Moz Q&A is closed.
After more than 13 years, and tens of thousands of questions, Moz Q&A closed on 12th December 2024. Whilst we’re not completely removing the content - many posts will still be possible to view - we have locked both new posts and new replies. More details here.
How to block "print" pages from indexing
-
I have a fairly large FAQ section and every article has a "print" button. Unfortunately, this is creating a page for every article which is muddying up the index - especially on my own site using Google Custom Search.
Can you recommend a way to block this from happening?
Example Article:
Example "Print" page:
http://www.knottyboy.com/lore/article.php?id=052&action=print
-
Donnie, I agree. However, we had the same problem on a website and here's what we did the canonical tag:
Over a period of 3-4 weeks, all those print pages disappeared from the SERP. Now if I take a print URL and do a cache: for that page, it shows me the web version of that page.

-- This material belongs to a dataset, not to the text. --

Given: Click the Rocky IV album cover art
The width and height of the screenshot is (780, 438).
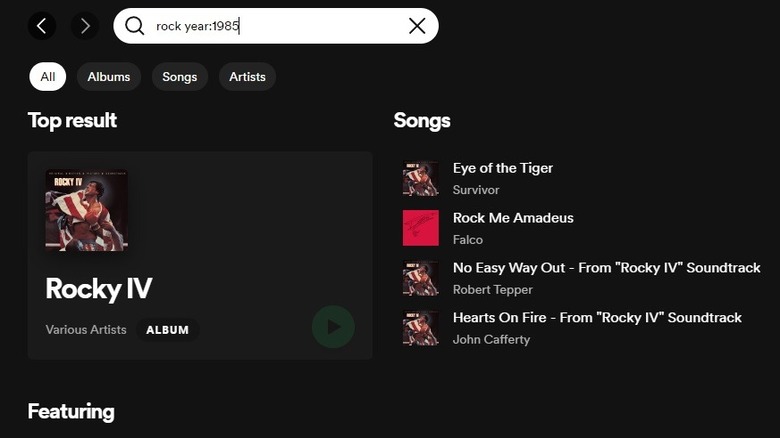Looking at the screenshot, I should coord(86,210).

So yes, I agree the question was about blocking the pages from getting indexed. There's no real recipe here, it's about getting the right solution. Before canonical tag, robots.txt was the only solution. But now with canonical there (provided one has the time and resources available to implement it vs adding one line of text to robots.txt), you can technically 301 the pages and not have to stop/restrict the spiders from crawling them.
Absolutely no offence to your solution in any way. Both are indeed workable solutions. The best part is that your robots.txt solution takes 30 seconds to implement since you provided the actually disallow code :), so it's better.
-
Thanks Jennifer, will do! So much good information.
-
Sorry, but I have to jump in - do NOT use all of those signals simultaneously. You'll make a mess, and they'll interfere with each other. You can try Robots.txt or NOINDEX on the page level - my experience suggests NOINDEX is much more effective.
Also, do not nofollow the links yet - you'll block the crawl, and then the page-level cues (like NOINDEX) won't work. You can nofollow later. This is a common mistake and it will keep your fixes from working.
-
Josh, please read my and Dr. Pete's comments below. Don't nofollow the links, but do use the meta noindex,follow on the page.
-
Rel-canonical, in practice, does essentially de-index the non-canonical version. Technically, it's not a de-indexation method, but it works that way.
-
You are right Donnie. I've "good answered" you too.
I've gone ahead and updated my robots.txt file. As soon as I am able, I will use no indexon the page, no follow on the links, and rel=canonical.
This is just what I needed, a quick fix until I can make a more permanent solution.
-
Your welcome : )
-
Although you are correct... there is still more then one way to skin a chicken.
-
But the spiders still run on the page and read the canonical link, however with the robot text the spiders will not.
-
Yes, but Rel=Canonical does not block a page it only tells google which page to follow out of two pages.The question was how to block, not how to tell google which link to follow. I believe you gave credit to the wrong answer.
http://en.wikipedia.org/wiki/Canonical_link_element
This is not fair. lol
-
I have to agree with Jen - Robots.txt isn't great for getting indexed pages out. It's good for prevention, but tends to be unreliable as a cure. META NOINDEX is probably more reliable.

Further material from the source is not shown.